- [Lo que se pide] Transcribe del fragmento sobre el déficit de SeNaSa el pasaje comprendido entre "Durante una entrevista" y "a auditoría externa.", ambos incluidos.

- [Fragmento proporcionado]

- - - - -

SeNaSa sitúa déficit operativo en RD$14,700 millones y detalla pagos, subregistros y cancelación de contratos
Santo Domingo. El director ejecutivo del Seguro Nacional de Salud (SeNaSa), Edward Rafael Guzmán Padilla, informó que la institución registraba un déficit operativo de RD$14,700 millones, según datos oficiales contenidos en auditorías en fase final realizadas por la Superintendencia de Salud y Riesgos Laborales (SISALRIL), cifra que desmintió montos mayores que habían circulado públicamente.
Durante una entrevista en el programa El Día, Guzmán explicó que, pese a ese déficit heredado, SeNaSa cerró el año 2025 con un resultado positivo de RD$1,034 millones, lo que permitió reducir el déficit operativo a unos RD$13,700 millones, de acuerdo con datos preliminares sujetos a auditoría externa.
El funcionario indicó que, al asumir la dirección de SeNaSa en agosto de 2025, encontró una situación financiera compleja que obligó a reconstruir los datos institucionales, incluyendo el borderó, el sistema de autorizaciones médicas mediante el cual las Administradoras de Riesgos de Salud (ARS) reportan información al órgano supervisor.
Explicó que, en el caso de hospitalizaciones y emergencias, el sistema utilizaba montos promedio, debido a que el costo final solo se conoce al cierre del servicio. Sin embargo, según lo observado en documentos del Ministerio Público, esos montos habrían sido colocados a la baja, lo que provocó un subregistro de la realidad financiera de la institución.

- - - - -

- [Listado de partida]
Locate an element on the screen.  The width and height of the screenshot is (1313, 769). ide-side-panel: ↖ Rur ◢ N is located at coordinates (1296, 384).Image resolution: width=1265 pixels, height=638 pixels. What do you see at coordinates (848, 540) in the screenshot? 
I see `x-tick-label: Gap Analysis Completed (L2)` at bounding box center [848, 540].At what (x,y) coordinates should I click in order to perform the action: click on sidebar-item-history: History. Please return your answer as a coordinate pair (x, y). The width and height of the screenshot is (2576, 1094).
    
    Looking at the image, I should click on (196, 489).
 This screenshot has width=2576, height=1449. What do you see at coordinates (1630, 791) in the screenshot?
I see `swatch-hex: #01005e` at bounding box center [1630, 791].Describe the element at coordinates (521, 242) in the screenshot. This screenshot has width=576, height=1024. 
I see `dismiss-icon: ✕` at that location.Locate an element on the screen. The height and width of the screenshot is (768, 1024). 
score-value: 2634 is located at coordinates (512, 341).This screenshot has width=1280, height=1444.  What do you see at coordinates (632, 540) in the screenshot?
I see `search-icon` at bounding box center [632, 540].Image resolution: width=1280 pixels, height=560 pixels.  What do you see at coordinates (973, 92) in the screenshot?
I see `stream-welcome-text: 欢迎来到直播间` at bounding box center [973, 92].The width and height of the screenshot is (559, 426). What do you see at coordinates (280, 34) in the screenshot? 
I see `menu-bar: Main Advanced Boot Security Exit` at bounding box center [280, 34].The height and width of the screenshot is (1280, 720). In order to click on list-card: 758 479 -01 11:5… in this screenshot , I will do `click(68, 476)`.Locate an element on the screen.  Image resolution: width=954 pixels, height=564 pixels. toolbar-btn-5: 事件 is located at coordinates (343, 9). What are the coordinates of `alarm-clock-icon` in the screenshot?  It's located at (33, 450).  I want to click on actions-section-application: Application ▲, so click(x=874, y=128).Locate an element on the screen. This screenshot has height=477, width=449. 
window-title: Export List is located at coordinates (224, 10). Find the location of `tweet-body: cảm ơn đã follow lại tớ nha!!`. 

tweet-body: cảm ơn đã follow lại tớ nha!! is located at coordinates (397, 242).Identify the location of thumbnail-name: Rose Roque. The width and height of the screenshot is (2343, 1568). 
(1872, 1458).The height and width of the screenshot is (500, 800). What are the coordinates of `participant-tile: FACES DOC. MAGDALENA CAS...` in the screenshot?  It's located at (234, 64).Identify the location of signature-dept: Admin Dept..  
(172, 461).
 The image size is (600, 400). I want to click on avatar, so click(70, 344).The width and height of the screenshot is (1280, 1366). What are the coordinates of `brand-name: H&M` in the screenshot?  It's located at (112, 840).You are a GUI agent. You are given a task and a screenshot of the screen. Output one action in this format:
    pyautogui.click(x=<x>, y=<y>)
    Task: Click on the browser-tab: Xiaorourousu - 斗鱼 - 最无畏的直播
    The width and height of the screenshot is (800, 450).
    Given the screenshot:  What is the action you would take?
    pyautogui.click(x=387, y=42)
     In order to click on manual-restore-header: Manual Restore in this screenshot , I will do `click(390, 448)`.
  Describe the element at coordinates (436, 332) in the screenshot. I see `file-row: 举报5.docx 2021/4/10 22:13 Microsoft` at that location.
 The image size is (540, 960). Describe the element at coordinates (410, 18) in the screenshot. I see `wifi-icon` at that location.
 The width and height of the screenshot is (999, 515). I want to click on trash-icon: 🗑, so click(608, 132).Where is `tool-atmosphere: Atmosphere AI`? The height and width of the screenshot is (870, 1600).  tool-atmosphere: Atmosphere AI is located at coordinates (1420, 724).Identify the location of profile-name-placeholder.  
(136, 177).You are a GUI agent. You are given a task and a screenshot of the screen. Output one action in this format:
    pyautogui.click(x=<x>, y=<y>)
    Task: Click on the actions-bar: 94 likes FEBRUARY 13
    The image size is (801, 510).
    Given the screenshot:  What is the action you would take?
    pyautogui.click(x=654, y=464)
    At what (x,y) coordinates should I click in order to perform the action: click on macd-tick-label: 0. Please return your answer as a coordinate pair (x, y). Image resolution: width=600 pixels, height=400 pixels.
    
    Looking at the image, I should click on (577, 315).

- - - - -

- [Respuesta redactada]
Durante una entrevista en el programa El Día, Guzmán explicó que, pese a ese déficit heredado, SeNaSa cerró el año 2025 con un resultado positivo de RD$1,034 millones, lo que permitió reducir el déficit operativo a unos RD$13,700 millones, de acuerdo con datos preliminares sujetos a auditoría externa.